DIRECTIVE:
Copy each of the items below word for word, leaving out the pictures.

DATASET ENTRIES:
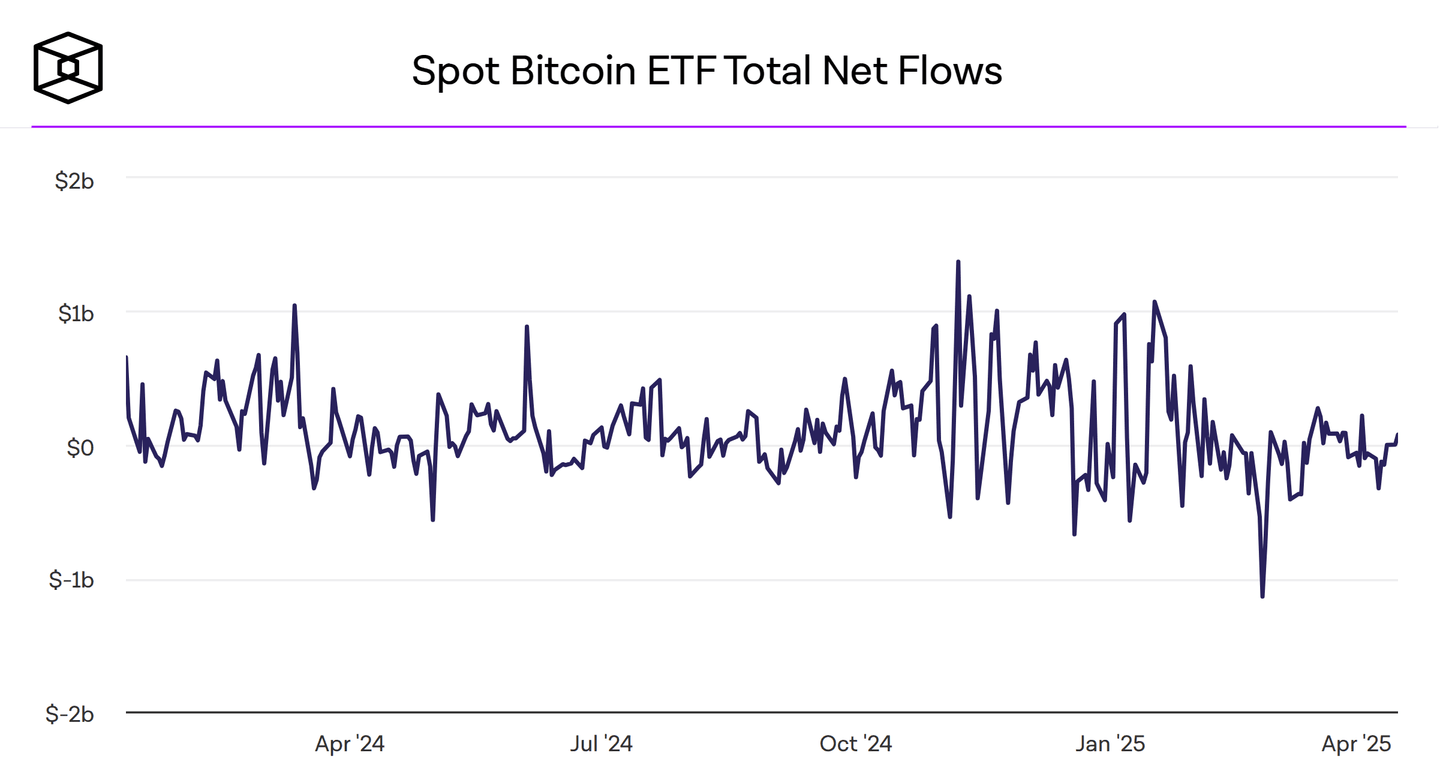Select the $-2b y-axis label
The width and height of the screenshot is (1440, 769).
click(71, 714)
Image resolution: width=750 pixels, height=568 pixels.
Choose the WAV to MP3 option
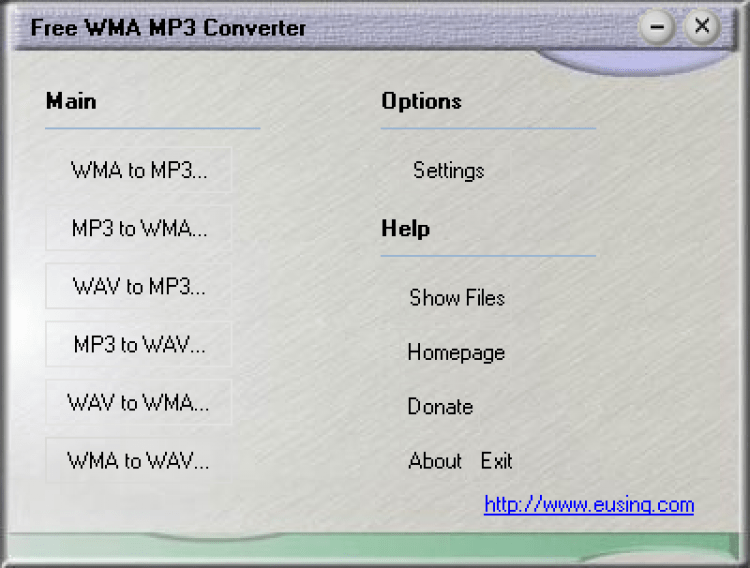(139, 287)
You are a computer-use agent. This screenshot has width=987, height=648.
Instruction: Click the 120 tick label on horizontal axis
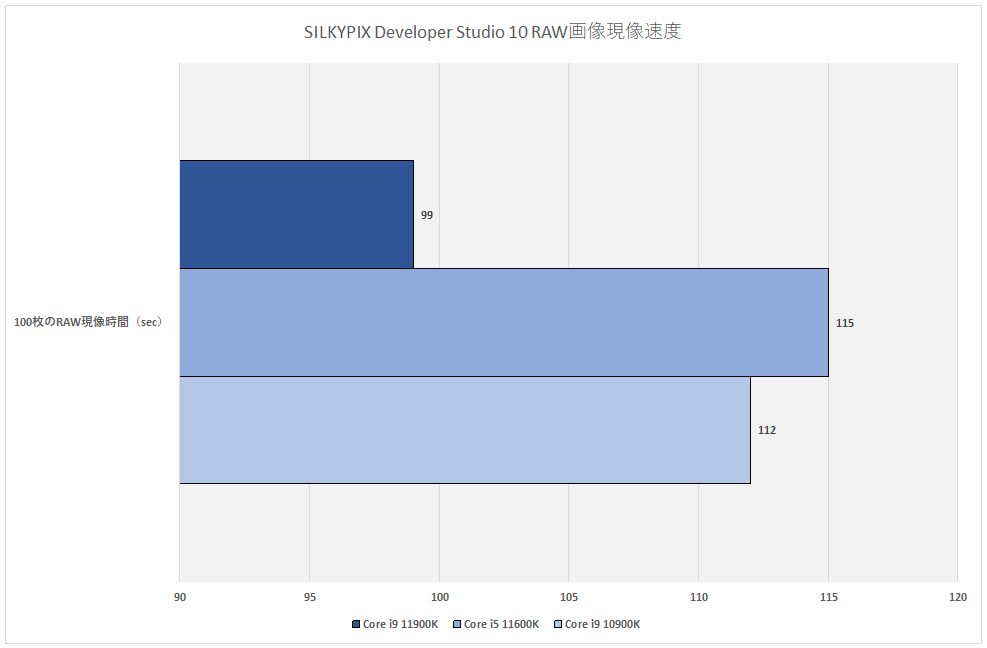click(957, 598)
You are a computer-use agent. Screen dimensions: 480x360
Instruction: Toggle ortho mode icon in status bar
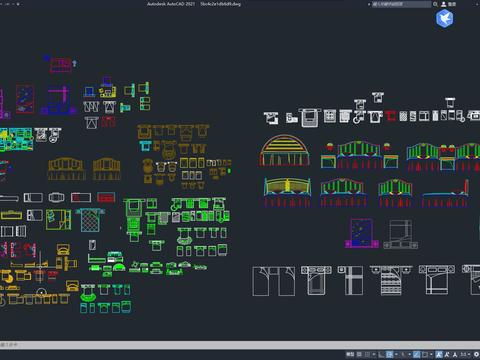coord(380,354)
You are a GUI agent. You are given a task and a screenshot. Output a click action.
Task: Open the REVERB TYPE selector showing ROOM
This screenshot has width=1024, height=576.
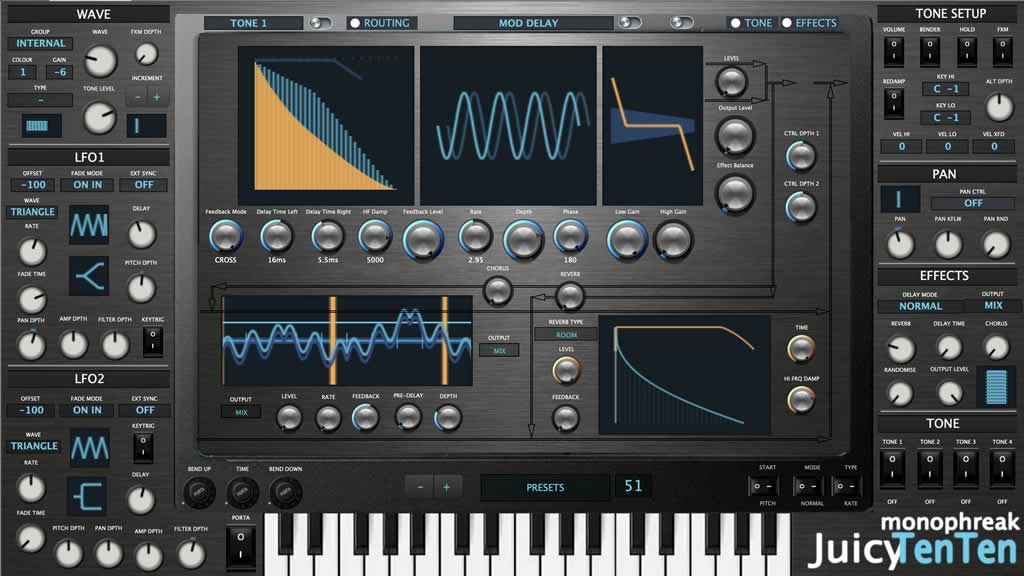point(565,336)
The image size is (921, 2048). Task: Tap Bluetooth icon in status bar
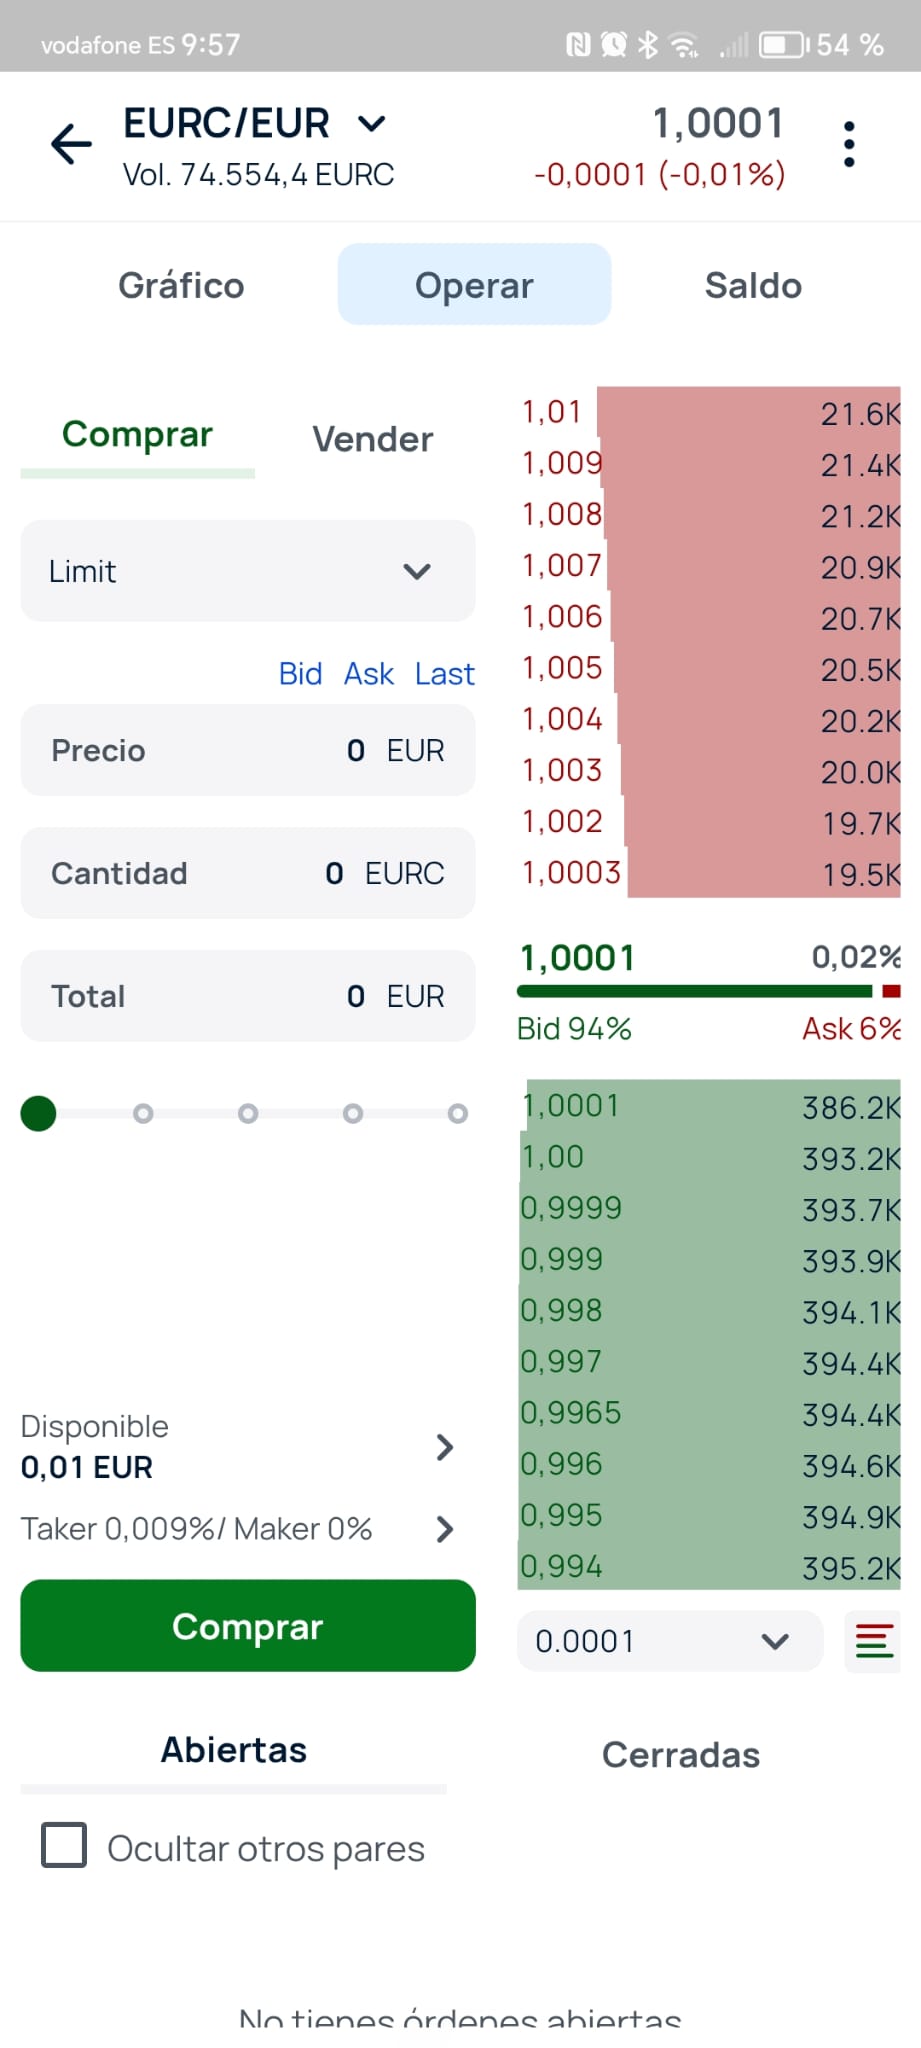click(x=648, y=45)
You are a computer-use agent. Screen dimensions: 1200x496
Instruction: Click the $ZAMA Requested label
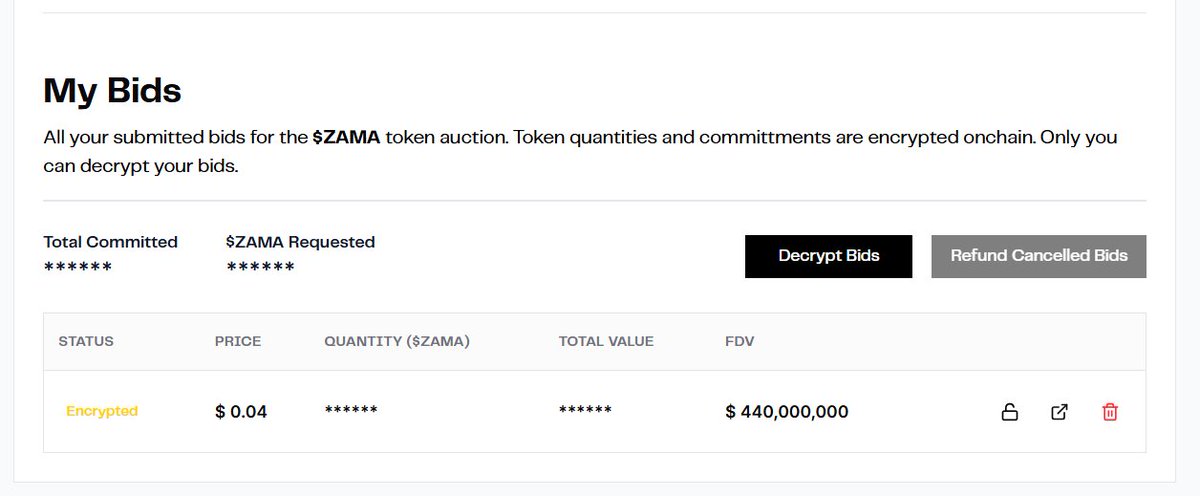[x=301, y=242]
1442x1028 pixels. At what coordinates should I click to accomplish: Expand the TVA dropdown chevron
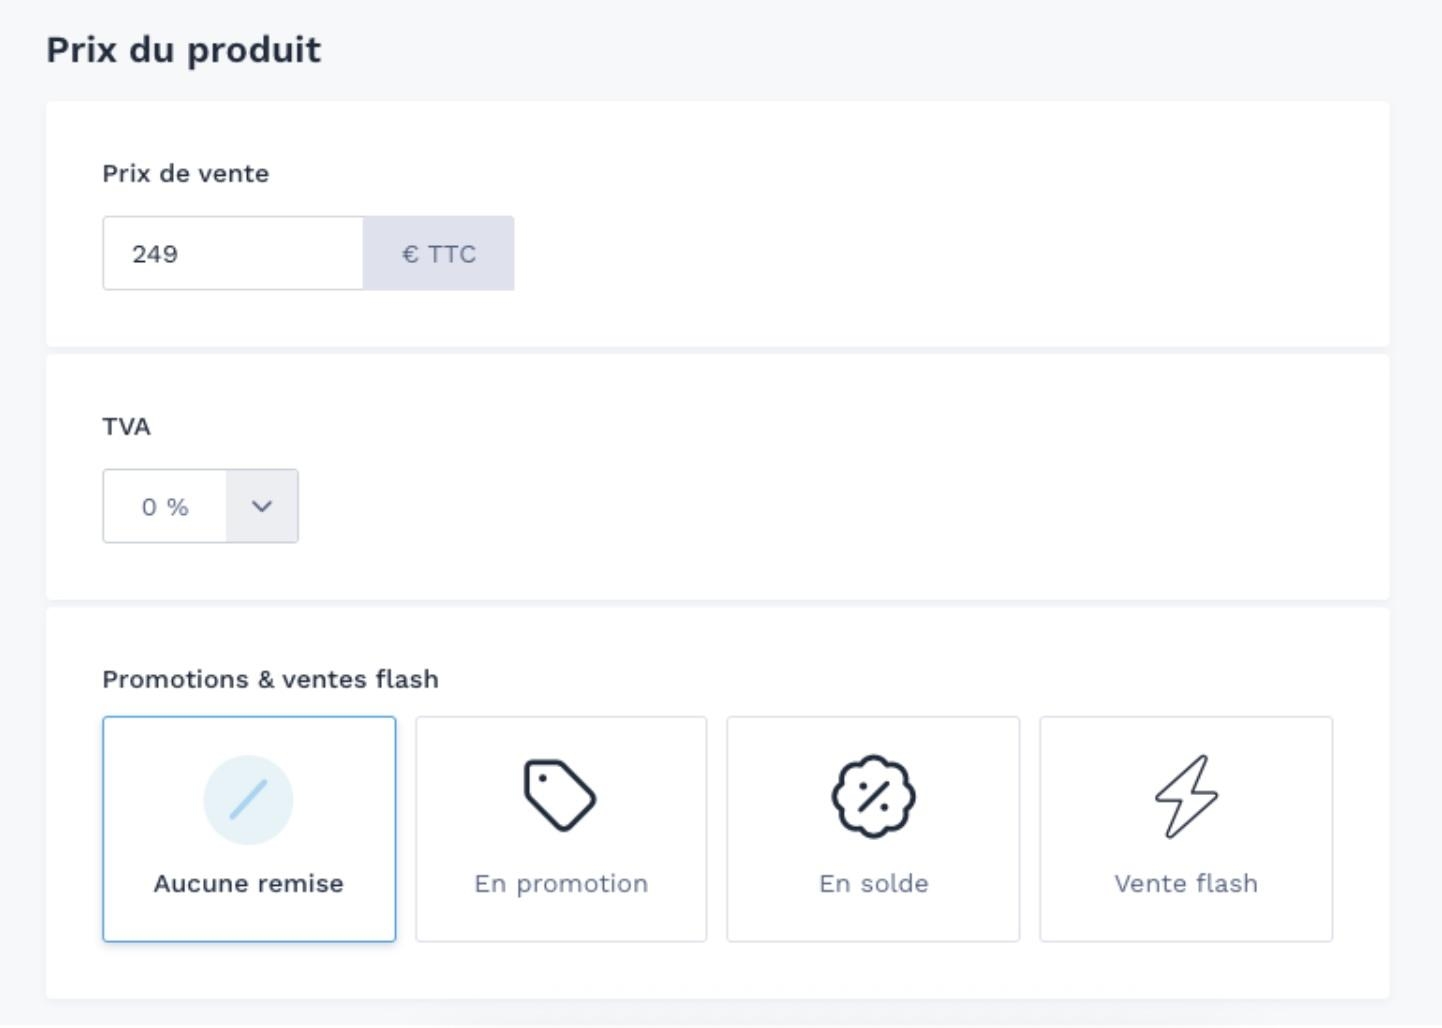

THE RESPONSE:
Select the $-2b y-axis label
The width and height of the screenshot is (1440, 769).
click(71, 714)
Image resolution: width=750 pixels, height=568 pixels.
Choose the WAV to MP3 option
(139, 287)
You are a computer-use agent. This screenshot has width=987, height=648.
Instruction: Click the 120 tick label on horizontal axis
click(957, 598)
You are a computer-use agent. Screen dimensions: 480x360
Instruction: Toggle ortho mode icon in status bar
coord(380,354)
You are a GUI agent. You are given a task and a screenshot. Output a click action.
Task: Open the REVERB TYPE selector showing ROOM
This screenshot has width=1024, height=576.
point(565,336)
The image size is (921, 2048). Task: Tap Bluetooth icon in status bar
click(x=648, y=45)
You are a computer-use agent. Screen dimensions: 1200x496
Instruction: Click the $ZAMA Requested label
[x=301, y=242]
1442x1028 pixels. At what coordinates should I click to accomplish: Expand the TVA dropdown chevron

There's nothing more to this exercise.